As manobras deficitárias, além de mais sensíveis à detecção de paresias leves, permitem constatar se o déficit de força é global, distal (característico de lesões piramidais ou de nervos periféricos) ou proximal (indicativo de miopatia). Em déficits distais, primeiramente as mãos (nas manobras do membro superior) e os pés (nas manobras do membro inferior) é que sofrem queda, seguidos pelas partes mais proximais; já nas miopatias há, primeiro, queda dos segmentos proximais. 
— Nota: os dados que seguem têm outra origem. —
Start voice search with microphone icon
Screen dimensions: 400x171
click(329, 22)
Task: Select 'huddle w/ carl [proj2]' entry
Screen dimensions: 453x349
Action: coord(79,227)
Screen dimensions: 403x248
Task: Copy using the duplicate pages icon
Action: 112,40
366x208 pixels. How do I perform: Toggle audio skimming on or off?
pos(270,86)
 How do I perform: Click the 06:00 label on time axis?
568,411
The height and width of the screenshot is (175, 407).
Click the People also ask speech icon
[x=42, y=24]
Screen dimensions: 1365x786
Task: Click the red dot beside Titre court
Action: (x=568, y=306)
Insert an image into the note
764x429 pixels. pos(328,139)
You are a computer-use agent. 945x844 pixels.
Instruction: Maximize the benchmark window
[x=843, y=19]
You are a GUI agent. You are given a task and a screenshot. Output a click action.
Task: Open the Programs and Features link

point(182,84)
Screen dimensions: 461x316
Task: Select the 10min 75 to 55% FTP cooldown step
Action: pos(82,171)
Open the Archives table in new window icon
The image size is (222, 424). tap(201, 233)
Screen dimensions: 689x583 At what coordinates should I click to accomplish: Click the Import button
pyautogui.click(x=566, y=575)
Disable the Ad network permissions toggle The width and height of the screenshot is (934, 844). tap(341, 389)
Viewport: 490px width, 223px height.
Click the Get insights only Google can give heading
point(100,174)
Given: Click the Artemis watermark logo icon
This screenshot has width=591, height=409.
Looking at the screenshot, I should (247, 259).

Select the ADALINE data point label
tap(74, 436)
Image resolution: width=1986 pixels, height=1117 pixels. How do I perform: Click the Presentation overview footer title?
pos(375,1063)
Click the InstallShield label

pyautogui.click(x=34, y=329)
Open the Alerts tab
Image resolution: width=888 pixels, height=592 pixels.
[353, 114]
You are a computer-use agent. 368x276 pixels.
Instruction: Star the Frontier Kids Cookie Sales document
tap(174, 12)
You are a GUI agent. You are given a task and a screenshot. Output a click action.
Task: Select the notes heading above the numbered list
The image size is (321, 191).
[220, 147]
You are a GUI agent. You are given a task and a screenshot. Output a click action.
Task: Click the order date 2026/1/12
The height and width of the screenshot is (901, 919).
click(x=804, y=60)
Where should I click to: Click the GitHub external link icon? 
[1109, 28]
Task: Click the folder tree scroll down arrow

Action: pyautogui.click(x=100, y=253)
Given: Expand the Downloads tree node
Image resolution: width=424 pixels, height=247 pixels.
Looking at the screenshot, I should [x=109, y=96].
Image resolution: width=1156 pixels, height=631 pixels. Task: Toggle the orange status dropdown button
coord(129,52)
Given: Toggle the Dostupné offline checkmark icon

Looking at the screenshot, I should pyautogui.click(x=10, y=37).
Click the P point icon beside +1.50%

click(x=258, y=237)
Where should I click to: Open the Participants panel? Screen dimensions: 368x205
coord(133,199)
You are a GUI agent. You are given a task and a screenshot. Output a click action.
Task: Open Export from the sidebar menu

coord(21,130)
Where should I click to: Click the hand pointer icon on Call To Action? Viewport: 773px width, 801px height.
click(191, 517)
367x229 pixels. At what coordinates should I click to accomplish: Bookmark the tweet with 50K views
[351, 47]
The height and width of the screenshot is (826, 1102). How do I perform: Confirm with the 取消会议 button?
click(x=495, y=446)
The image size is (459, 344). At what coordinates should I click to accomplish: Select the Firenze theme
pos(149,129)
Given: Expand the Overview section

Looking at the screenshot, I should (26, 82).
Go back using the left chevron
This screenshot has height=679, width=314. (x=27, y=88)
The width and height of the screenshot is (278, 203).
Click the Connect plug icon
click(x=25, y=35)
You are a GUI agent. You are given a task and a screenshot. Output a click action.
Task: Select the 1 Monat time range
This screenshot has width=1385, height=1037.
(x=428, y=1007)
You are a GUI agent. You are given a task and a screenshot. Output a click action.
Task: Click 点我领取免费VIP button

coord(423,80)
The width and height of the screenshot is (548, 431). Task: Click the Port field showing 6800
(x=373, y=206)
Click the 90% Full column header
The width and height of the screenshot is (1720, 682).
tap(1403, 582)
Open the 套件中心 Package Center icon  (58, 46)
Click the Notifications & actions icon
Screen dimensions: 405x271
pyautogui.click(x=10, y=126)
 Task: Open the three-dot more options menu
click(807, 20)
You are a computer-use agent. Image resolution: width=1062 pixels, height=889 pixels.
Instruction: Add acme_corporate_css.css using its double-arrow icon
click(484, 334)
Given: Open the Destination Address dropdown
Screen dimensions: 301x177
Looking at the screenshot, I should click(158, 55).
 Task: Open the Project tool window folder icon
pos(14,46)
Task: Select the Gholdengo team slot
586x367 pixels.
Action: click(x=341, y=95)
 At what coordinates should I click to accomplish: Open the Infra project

Muitas vezes, não existe déficit de força muscular evidente, mas sim redução da velocidade de contração, algo que pode ocorrer principalmente em paresias de grau leve, ou outras condições, como lesões cerebelares. 
Movimentos involuntários 
TREMORES
Movimentos involuntários rítmicos, oscilantes, de qualquer parte do corpo, causados por contrações alternadas de grupos musculares e seus antagonistas. Essas oscilações ocorrem em torno de um plano, podendo ser regulares ou irregulares em frequência e amplitude. O movimento pode estar presente em repouso (tremor de repouso ou estático), aparente apenas na movimentação (tremor cinético ou de ação) ou em determinada postura (tremor postural).
DISTONIA 
Contrações musculares sustentadas, causando abalos lentos, tremores, movimentos de torção e posturas anormais. Ocorre contração simultânea de músculos agonistas e antagonistas. 
COREIA
Movimentos involuntários de início abrupto, explosivo, geralmente de curta duração, repetindo-se com intensidade e topografia variáveis, assumindo caráter migratório e errático. 
ATETOSE
Movimentos involuntários mais lentos, sinuosos, frequentemente contínuos, lembrando uma contorção, e que envolvem, predominantemente, as extremidades distais, com um componente rotatório em torno do eixo longo do membro afetado, em geral acompanhados de hiperextensão e flexão dos dedos. Embora o termo atetose seja usado na prática clínica, do ponto de vista eletrofisiológico, a atetose na verdade pode ser uma variante da coreia ou da distonia.
BALISMO
Movimentos involuntários amplos, de início e fim abruptos, envolvendo frequentemente os segmentos proximais dos membros, podendo também acometer o tronco e o segmento cefálico. Levam a deslocamentos bruscos, violentos, colocando em ação grandes massas musculares, assemelhando-se a chutes ou arremessos. Em geral, o balismo ocorre apenas em um lado do corpo, sendo chamado de hemibalismo. Também, com frequência, associa-se a movimentos coreicos na extremidade distal do membro afetado, denominando-se assim hemicoreia/hemibalismo. 
MIOCLONIAS (OU MIOCLONO)
Contrações espontâneas involuntárias e súbitas, breves, com abalos lembrando pequenos solavancos, como choques ou sustos, originadas no sistema nervoso central e envolvendo face, tronco ou extremidades. A maioria é causada por contrações musculares abruptas (mioclonia positiva),porém, eventualmente, podem ser resultantes de cessção súbita de descargas musculares (mioclonia negativa ou asterixe)
TIQUES
Movimentos estereotipados breves, repetitivos, usualmente rápidos e sem propósito e que envolvem múltiplos grupos musculares. São suprimíveis, ainda que em parte, pela vontade e precedidos por urgência premonitória. Podem ser motores ou vocais, simples ou complexos.